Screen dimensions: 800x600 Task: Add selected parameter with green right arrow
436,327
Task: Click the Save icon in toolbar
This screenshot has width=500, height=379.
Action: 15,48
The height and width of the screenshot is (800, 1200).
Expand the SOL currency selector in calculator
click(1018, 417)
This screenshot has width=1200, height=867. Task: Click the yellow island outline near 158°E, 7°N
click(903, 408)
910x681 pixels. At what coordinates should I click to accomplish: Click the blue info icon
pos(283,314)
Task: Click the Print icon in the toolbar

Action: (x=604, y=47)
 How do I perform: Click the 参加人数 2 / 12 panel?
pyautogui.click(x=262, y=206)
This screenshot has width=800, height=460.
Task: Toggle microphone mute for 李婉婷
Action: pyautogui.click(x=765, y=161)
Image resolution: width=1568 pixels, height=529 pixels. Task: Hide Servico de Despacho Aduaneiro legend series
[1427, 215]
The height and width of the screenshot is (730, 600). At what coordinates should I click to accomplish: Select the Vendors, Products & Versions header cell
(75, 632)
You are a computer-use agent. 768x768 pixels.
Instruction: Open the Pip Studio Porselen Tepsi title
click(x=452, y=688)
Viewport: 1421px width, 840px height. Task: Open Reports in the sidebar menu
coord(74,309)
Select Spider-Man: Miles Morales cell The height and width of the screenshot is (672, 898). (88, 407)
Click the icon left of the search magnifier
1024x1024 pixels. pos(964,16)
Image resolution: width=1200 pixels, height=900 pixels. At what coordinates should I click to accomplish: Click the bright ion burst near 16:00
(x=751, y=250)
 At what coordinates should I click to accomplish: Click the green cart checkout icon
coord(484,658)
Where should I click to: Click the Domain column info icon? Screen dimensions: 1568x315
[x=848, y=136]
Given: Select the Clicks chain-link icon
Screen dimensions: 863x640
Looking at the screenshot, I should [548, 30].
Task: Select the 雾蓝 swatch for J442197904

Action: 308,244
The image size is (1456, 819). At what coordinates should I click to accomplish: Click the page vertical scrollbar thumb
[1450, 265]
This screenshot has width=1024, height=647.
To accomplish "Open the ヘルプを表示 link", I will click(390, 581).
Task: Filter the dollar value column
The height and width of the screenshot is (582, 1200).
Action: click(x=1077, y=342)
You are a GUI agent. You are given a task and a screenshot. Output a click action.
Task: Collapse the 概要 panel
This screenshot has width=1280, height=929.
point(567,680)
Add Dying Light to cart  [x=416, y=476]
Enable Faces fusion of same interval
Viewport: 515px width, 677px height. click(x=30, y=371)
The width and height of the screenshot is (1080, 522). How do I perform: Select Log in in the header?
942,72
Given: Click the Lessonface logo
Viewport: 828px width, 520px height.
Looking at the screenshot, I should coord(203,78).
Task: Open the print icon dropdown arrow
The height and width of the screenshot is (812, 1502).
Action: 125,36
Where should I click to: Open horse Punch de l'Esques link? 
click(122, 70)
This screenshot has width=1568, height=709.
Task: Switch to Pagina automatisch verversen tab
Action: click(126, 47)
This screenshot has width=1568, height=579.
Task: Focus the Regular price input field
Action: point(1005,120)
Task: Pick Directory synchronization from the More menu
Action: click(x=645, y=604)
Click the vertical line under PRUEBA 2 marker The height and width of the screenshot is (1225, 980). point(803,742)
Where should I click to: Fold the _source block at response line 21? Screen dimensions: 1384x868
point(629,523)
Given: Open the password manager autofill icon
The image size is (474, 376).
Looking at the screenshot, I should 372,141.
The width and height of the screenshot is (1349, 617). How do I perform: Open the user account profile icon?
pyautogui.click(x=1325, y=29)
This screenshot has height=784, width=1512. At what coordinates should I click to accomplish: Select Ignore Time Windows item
============
• _TASK DESCRIPTION_
Output the data above exactly, please, line for line.

• _ANSWER TO THE EXERCISE_
Screen dimensions: 800x600 Task: Add selected parameter with green right arrow
436,327
Task: Click the Save icon in toolbar
This screenshot has width=500, height=379.
Action: 15,48
The height and width of the screenshot is (800, 1200).
Expand the SOL currency selector in calculator
click(1018, 417)
This screenshot has width=1200, height=867. Task: Click the yellow island outline near 158°E, 7°N
click(903, 408)
910x681 pixels. At what coordinates should I click to accomplish: Click the blue info icon
pos(283,314)
Task: Click the Print icon in the toolbar

Action: (x=604, y=47)
 How do I perform: Click the 参加人数 2 / 12 panel?
pyautogui.click(x=262, y=206)
This screenshot has width=800, height=460.
Task: Toggle microphone mute for 李婉婷
Action: pyautogui.click(x=765, y=161)
Image resolution: width=1568 pixels, height=529 pixels. Task: Hide Servico de Despacho Aduaneiro legend series
[1427, 215]
The height and width of the screenshot is (730, 600). At what coordinates should I click to accomplish: Select the Vendors, Products & Versions header cell
(75, 632)
You are a computer-use agent. 768x768 pixels.
Instruction: Open the Pip Studio Porselen Tepsi title
click(x=452, y=688)
Viewport: 1421px width, 840px height. Task: Open Reports in the sidebar menu
coord(74,309)
Select Spider-Man: Miles Morales cell The height and width of the screenshot is (672, 898). (88, 407)
Click the icon left of the search magnifier
1024x1024 pixels. pos(964,16)
Image resolution: width=1200 pixels, height=900 pixels. At what coordinates should I click to accomplish: Click the bright ion burst near 16:00
(x=751, y=250)
 At what coordinates should I click to accomplish: Click the green cart checkout icon
coord(484,658)
Where should I click to: Click the Domain column info icon? Screen dimensions: 1568x315
[x=848, y=136]
Given: Select the Clicks chain-link icon
Screen dimensions: 863x640
Looking at the screenshot, I should [548, 30].
Task: Select the 雾蓝 swatch for J442197904

Action: 308,244
The image size is (1456, 819). At what coordinates should I click to accomplish: Click the page vertical scrollbar thumb
[1450, 265]
This screenshot has width=1024, height=647.
To accomplish "Open the ヘルプを表示 link", I will click(390, 581).
Task: Filter the dollar value column
The height and width of the screenshot is (582, 1200).
Action: click(x=1077, y=342)
You are a GUI agent. You are given a task and a screenshot. Output a click action.
Task: Collapse the 概要 panel
This screenshot has width=1280, height=929.
point(567,680)
Add Dying Light to cart  [x=416, y=476]
Enable Faces fusion of same interval
Viewport: 515px width, 677px height. click(x=30, y=371)
The width and height of the screenshot is (1080, 522). How do I perform: Select Log in in the header?
942,72
Given: Click the Lessonface logo
Viewport: 828px width, 520px height.
Looking at the screenshot, I should coord(203,78).
Task: Open the print icon dropdown arrow
The height and width of the screenshot is (812, 1502).
Action: 125,36
Where should I click to: Open horse Punch de l'Esques link? 
click(122, 70)
This screenshot has width=1568, height=709.
Task: Switch to Pagina automatisch verversen tab
Action: click(126, 47)
This screenshot has width=1568, height=579.
Task: Focus the Regular price input field
Action: point(1005,120)
Task: Pick Directory synchronization from the More menu
Action: click(x=645, y=604)
Click the vertical line under PRUEBA 2 marker The height and width of the screenshot is (1225, 980). point(803,742)
Where should I click to: Fold the _source block at response line 21? Screen dimensions: 1384x868
point(629,523)
Given: Open the password manager autofill icon
The image size is (474, 376).
Looking at the screenshot, I should 372,141.
The width and height of the screenshot is (1349, 617). How do I perform: Open the user account profile icon?
pyautogui.click(x=1325, y=29)
This screenshot has height=784, width=1512. At what coordinates should I click to accomplish: Select Ignore Time Windows item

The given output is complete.